6. Skills required for direct and indirect buyers
- Common skills
- Negotiation: knowing how to defend the company’s interests and build a win-win relationship.
- Market analysis and sourcing: research of suppliers, evaluation of offers, competitive monitoring.
- Risk management: mapping, contingency plans, security contractual clauses.
- Relational qualities: communication, leadership, ability to collaborate cross-functionally (with internal teams and suppliers).
- Sense of organisation and rigour (respect of procedures, document tracking, reporting).
- Specific skills of the direct buyer
- Technical expertise: understanding of products, manufacturing processes, quality standards.
- Knowledge of logistics flows: JIT, safety stocks, Kanban, etc.
- Financial approach: management of price fluctuations (raw materials, exchange rates), possibly use of hedging.
- Specific skills of the indirect buyer
- Versatility: ability to address very different purchasing families (IT, marketing, consulting…).
- Service approach: understanding of internal needs, search for innovative solutions to support the company’s operations.

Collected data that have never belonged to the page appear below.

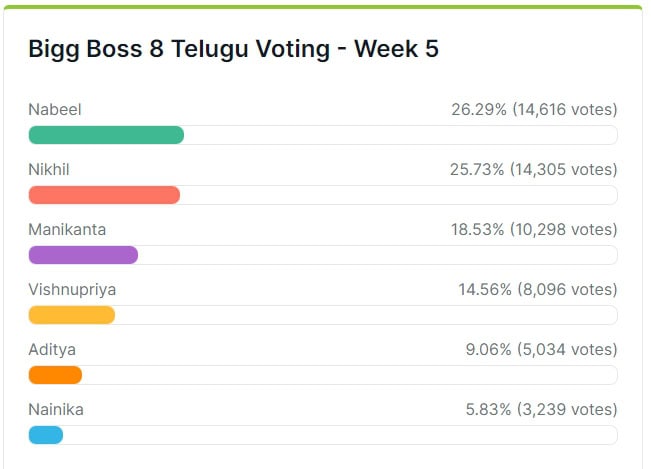Click the 26.29% (14,616 votes) text
Screen dimensions: 651x469
534,110
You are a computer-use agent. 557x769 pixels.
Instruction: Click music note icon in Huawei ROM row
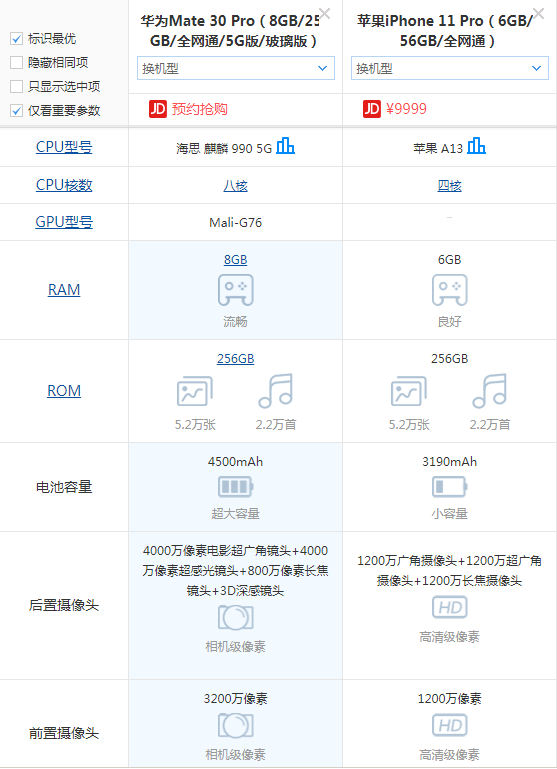pos(276,391)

- Management of contractual diversity: SLAs, maintenance contracts, software licences, specific legal obligations (GDPR, labour law, etc.).
7. Perspectives and developments
- Procurement digitalisation
- e-Procurement tools, collaborative platforms, AI (chatbots, RPA) transform the buyer’s profession.

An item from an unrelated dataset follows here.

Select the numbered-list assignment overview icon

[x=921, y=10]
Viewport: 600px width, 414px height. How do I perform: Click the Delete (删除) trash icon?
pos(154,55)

- Buyers must learn to use and steer these tools to gain efficiency.
- Growth of CSR and responsible procurement
- Environmental, social and ethical issues are becoming increasingly important (respect for human rights, carbon footprint, circularity).
- Direct/indirect buyers are required to integrate CSR criteria in their specifications and supplier evaluations.
- Globalisation and risk management
- International flows, dependence on certain geographical areas (Asia, Eastern Europe, etc.) or the fragility of certain raw materials require a broader vision of risk management.
- Buyers strengthen their skills in supply chain management, geopolitical monitoring and compliance.
- Skills upgrade and specialisation
- Direct and indirect buyers can specialise (technical families, IT, marketing, responsible procurement) or evolve toward management positions (Procurement Manager, CPO, supply chain direction).
- An appetite for data (analysis, reporting) and strategic vision are also valued.
8. In summary
Direct buyers and indirect buyers occupy complementary roles in the procurement function:
- The direct buyer focuses on products entering the composition of the company’s offer, working closely with production and R&D to ensure the quality, availability and competitiveness of critical resources.
- The indirect buyer manages operating expenses (general services, IT, marketing, etc.), providing support to internal teams and optimising often less visible but potentially significant costs.
For procurement professionals and students, it is essential to:
- Understand the differences in scope and stakes between direct and indirect purchases,
- Master cross-functional skills (negotiation, market analysis, risk management) and the specificities related to each purchasing domain,
- Collaborate closely with internal prescribers (production, IT, finance, marketing) and suppliers,
- Integrate new trends (digitalisation, CSR, globalisation) to evolve the procurement function toward more performance and sustainability,
- Train continuously to remain at the forefront of practices (Lean, Category Management, S2P, etc.) and tools (ERP, e-Procurement, AI).
By adopting this approach, the buyer, whether direct or indirect, directly contributes to value creation and the company’s competitiveness, while strengthening the satisfaction of internal and external stakeholders.